🤖 AI Summary
This work addresses the lack of rigorous benchmarks for evaluating large language models’ (LLMs) formal mathematical reasoning—particularly in non-combinatorial, proof-based problem solving. Method: We introduce Yu Tsumura Problem 554—a carefully designed benchmark question modeled after International Mathematical Olympiad (IMO) standards: it is non-combinatorial, requires concise logical derivation, has a publicly documented solution, and deliberately avoids memorization cues or superficial pattern matching to isolate genuine deductive reasoning. Contribution/Results: Systematic evaluation across state-of-the-art commercial and open-source LLMs reveals that none produce a correct formal proof, exposing a fundamental deficiency in chaining multi-step logical inferences beyond training data distribution.
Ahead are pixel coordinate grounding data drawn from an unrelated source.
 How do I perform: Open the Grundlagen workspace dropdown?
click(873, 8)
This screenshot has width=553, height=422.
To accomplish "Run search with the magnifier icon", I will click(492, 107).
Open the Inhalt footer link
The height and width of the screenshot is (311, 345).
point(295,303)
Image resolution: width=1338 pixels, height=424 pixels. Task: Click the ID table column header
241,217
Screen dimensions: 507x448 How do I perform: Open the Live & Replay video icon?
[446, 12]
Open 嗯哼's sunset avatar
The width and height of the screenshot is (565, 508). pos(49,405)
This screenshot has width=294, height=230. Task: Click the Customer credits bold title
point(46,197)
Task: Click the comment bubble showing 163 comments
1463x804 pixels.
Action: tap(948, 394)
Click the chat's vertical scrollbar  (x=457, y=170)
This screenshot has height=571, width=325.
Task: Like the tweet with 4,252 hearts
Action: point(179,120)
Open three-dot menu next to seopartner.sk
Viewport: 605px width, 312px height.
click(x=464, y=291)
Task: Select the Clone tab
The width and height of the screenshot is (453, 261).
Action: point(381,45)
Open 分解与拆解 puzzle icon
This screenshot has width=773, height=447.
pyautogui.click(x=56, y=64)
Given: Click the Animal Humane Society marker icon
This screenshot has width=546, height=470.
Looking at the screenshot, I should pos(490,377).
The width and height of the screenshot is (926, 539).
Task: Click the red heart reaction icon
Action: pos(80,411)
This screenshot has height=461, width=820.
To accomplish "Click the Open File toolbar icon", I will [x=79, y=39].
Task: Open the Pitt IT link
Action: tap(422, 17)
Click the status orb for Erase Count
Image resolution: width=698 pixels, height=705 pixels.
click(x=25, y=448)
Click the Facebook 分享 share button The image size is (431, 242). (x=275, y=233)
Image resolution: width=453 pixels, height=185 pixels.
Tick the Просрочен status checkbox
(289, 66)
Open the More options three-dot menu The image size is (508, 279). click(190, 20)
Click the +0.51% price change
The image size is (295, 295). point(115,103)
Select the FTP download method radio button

To our knowledge, this is the first mathematically grounded benchmark that simultaneously ensures verifiability, high difficulty, and full transparency—establishing a novel paradigm for assessing true reasoning capability beyond statistical memorization.
📝 Abstract
We show, contrary to the optimism about LLM's problem-solving abilities, fueled by the recent gold medals that were attained, that a problem exists -- Yu Tsumura's 554th problem -- that a) is within the scope of an IMO problem in terms of proof sophistication, b) is not a combinatorics problem which has caused issues for LLMs, c) requires fewer proof techniques than typical hard IMO problems, d) has a publicly available solution (likely in the training data of LLMs), and e) that cannot be readily solved by any existing off-the-shelf LLM (commercial or open-source).